Princeton-CDH / geniza

version 4.x of the Princeton Geniza Project
https://geniza.princeton.edu
Apache License 2.0
11 stars 2 forks source link

As a user of the public site, I would like to download a csv of the PGP data in order to do research #951

Open kseniaryzhova opened 2 years ago

kseniaryzhova commented 2 years ago

Is your feature request related to a problem? Please describe. As we decided in the original charter, we want the public to have access to the PGP material in a csv.

Describe the solution you'd like The public csv should mirror the admin interface csv EXCLUDING the following fields: notes, needs review, URL admin, and status (because suppressed documents should automatically be unavailable to the public) and INCLUDING the following: whether or not it has a transcription and a translation (Y/N) AS WELL AS editor information for these fields.

Describe alternatives you've considered While we would be happy to have the editor information in the normal admin csv, we understand this would slow down the download too much.

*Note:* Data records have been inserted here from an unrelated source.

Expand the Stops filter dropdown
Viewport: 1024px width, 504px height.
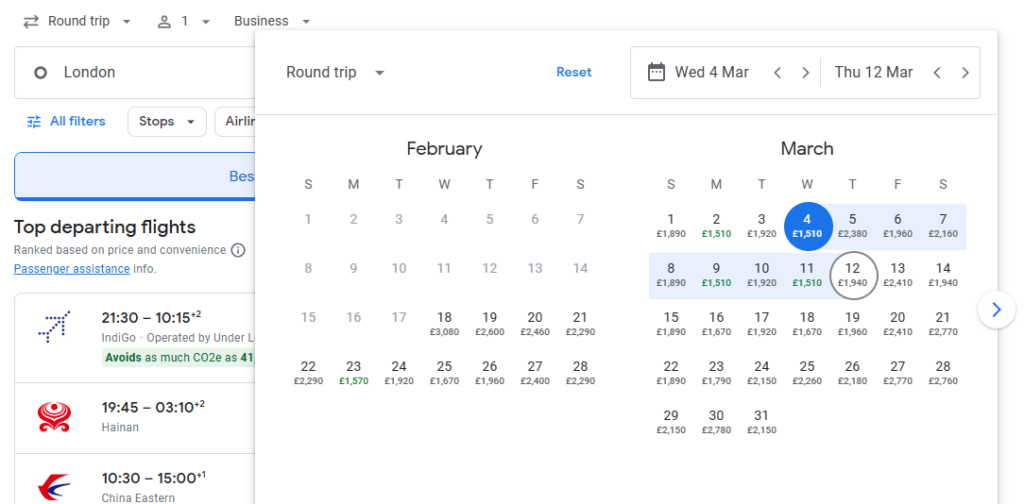(x=166, y=122)
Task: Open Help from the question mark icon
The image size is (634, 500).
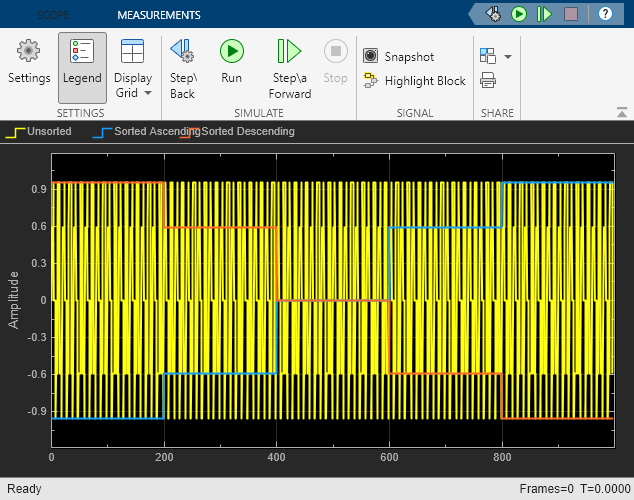Action: [605, 14]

kseniaryzhova commented 6 months ago

@blms @rlskoeser some use cases we came up with:

  1. Researchers who do not know us but would like to use/explore our data Examples: Researchers who don’t know us but want to know what’s in the documentary Geniza and want to spin pie charts of documents: dated documents, or language distribution, or genre distribution, or just to have the leisure to read through all the descriptions without staring at a website. Linguists who may want to look at the digitized transcriptions available through the footnote csv.

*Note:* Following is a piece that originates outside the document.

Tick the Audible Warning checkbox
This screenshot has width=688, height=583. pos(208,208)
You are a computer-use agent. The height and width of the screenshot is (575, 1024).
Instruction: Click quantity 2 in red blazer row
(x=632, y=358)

  2. Students in Princeton and non-Princeton courses (they just want to explore the data, don't have the time for the full admin interface training) Examples: Students in MR's Mamluk studies seminar last summer looking for docs to edit from the Mamluk period.

  3. People who can’t get the search to do quite what they want it to with the descriptions but can use the cab to search. People who want to run stats on who has edited what or how many have been edited or translated.